The discussions in the coming days and weeks surrounding yesterday's large-scale compromise of verified Twitter accounts, including those of Joe Biden, Barack Obama, and Bill Gates, will likely be about how the attackers gained access to so many high-profile accounts at once. The sheer breadth of digital landscape this breach covered in such little time shocked the world and is sure to stoke concerns about who can access the means of disseminating information—or disinformation—to the masses. 

However, while examining Twitter's internal security practices and controls is an important focus, it's also worth looking at the #Twitterhack from an external angle. Who were these actors, and why did they go through so much trouble to access those accounts? What did their cryptocurrency scam campaigns look like outside of the Twitter spotlight?

RiskIQ's Passive DNS data gives us our first clue. It shows us that domains belonging to these attackers were registered months or years ago, which means pretending to be famous brands and people to trick victims into giving up their cryptocurrency has been their MO far before the fall of the blue checkmarks. Hacking Twitter was simply their latest—albeit their most successful—tactic to access a massive pool of potential victims and lend credibility to their phishing scheme. Before hacking verified accounts, this group may have been leaning on other dependable vehicles for scam victim acquisition, such as fake social media accounts, spam emails, and scam ads. 

Next, tying together the phishing domains belonging to the attacker shows us the overall scope of the attack and which brands were getting impersonated. The Twitter hack itself made the most headlines, but RiskIQ researchers observed only one attacker-owned domain tweeted from a hacked verified account. However, from that one domain, we mapped out hundreds more that attackers didn't use on Twitter. They were likely using these in other attack vectors. 

You can reference an updated list of domains owned by these attackers via this Pastebin. The security community is already using this list as a basis for their investigations into this attack:

Just in case my last tweet got lost in the thread storm, @RiskIQ's list of domains apparently tied to this scam gives us a pretty good idea of who was targeted here. https://t.co/GfP9WyreRO

— briankrebs (@briankrebs) July 15, 2020

Researchers at @RiskIQ are tracking a list of all web domains (~400) tied to the widespread #cryptocurrency scam that also hit Twitter today, revealing how vast and dedicated infrastructure these fraudsters are maintaining and it's not seasonal.https://t.co/x0IsVCHnKu#infosec

— The Hacker News (@TheHackersNews) July 16, 2020

Uncovering so much attacker infrastructure is possible with RiskIQ's massive crawling infrastructure, which has been absorbing and analyzing the internet for over a decade.
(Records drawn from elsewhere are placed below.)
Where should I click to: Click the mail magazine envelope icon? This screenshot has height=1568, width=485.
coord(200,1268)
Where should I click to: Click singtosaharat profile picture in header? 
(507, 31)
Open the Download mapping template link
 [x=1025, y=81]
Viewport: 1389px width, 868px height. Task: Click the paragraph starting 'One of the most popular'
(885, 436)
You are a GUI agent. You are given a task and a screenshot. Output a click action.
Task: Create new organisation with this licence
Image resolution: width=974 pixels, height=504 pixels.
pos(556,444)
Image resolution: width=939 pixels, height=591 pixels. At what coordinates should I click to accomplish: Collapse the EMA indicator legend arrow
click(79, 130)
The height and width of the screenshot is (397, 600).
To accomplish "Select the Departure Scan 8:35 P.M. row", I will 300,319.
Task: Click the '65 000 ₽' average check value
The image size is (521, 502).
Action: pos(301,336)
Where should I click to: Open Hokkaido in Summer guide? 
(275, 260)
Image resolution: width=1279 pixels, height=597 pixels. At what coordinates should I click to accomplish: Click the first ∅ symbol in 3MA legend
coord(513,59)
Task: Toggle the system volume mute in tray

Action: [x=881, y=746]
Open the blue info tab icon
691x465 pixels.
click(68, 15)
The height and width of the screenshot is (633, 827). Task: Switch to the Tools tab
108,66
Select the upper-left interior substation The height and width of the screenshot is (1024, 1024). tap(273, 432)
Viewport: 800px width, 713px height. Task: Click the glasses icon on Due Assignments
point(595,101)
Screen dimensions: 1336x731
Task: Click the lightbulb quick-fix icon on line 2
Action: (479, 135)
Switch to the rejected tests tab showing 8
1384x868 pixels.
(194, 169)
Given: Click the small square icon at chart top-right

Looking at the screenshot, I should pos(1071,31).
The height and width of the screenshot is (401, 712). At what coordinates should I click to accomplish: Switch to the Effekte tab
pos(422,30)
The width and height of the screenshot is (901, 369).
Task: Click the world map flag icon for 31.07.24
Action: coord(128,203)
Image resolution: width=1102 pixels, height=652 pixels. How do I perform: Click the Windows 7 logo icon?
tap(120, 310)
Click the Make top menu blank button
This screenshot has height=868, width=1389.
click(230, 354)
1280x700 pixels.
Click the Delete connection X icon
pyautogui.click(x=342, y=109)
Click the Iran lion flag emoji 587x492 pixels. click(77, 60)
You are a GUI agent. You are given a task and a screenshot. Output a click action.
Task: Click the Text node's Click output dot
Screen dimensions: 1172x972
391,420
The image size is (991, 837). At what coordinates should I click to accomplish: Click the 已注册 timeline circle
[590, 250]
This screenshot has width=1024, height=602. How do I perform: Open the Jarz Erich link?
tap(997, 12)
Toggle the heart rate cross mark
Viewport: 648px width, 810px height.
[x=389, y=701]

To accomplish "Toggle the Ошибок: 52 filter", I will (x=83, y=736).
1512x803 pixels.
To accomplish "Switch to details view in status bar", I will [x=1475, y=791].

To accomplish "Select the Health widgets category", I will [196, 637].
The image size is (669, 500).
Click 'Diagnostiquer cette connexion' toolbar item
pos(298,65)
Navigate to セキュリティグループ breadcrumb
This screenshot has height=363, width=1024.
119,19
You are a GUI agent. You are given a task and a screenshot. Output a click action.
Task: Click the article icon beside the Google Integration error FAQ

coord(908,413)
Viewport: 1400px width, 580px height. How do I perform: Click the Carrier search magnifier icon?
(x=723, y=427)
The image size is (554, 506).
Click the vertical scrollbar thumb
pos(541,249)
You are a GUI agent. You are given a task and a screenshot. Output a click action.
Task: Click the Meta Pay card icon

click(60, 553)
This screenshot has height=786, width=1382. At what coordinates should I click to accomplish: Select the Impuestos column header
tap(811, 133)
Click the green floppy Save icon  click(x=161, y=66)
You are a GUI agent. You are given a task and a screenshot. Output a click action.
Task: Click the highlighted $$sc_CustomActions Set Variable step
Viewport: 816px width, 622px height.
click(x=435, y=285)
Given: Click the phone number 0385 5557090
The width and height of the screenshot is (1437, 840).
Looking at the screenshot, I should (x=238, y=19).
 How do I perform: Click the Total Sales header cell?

RiskIQ technology defines the web's identity and composition by fingerprinting everything that fits together to create the internet as we know it—each component, connection, service, IP-connected device, and more. With this Internet Intelligence Graph, our researchers could link together the attacker-owned domains and add a new layer of context to the attack. 

Researchers at RiskIQ Labs are using our internet-wide telemetry to maintain an updated list of domains tied to this campaign. So far, RiskIQ researchers have linked nearly 400 domains to the attack but will continue to update the Pastebin and analyze each element of this threat campaign.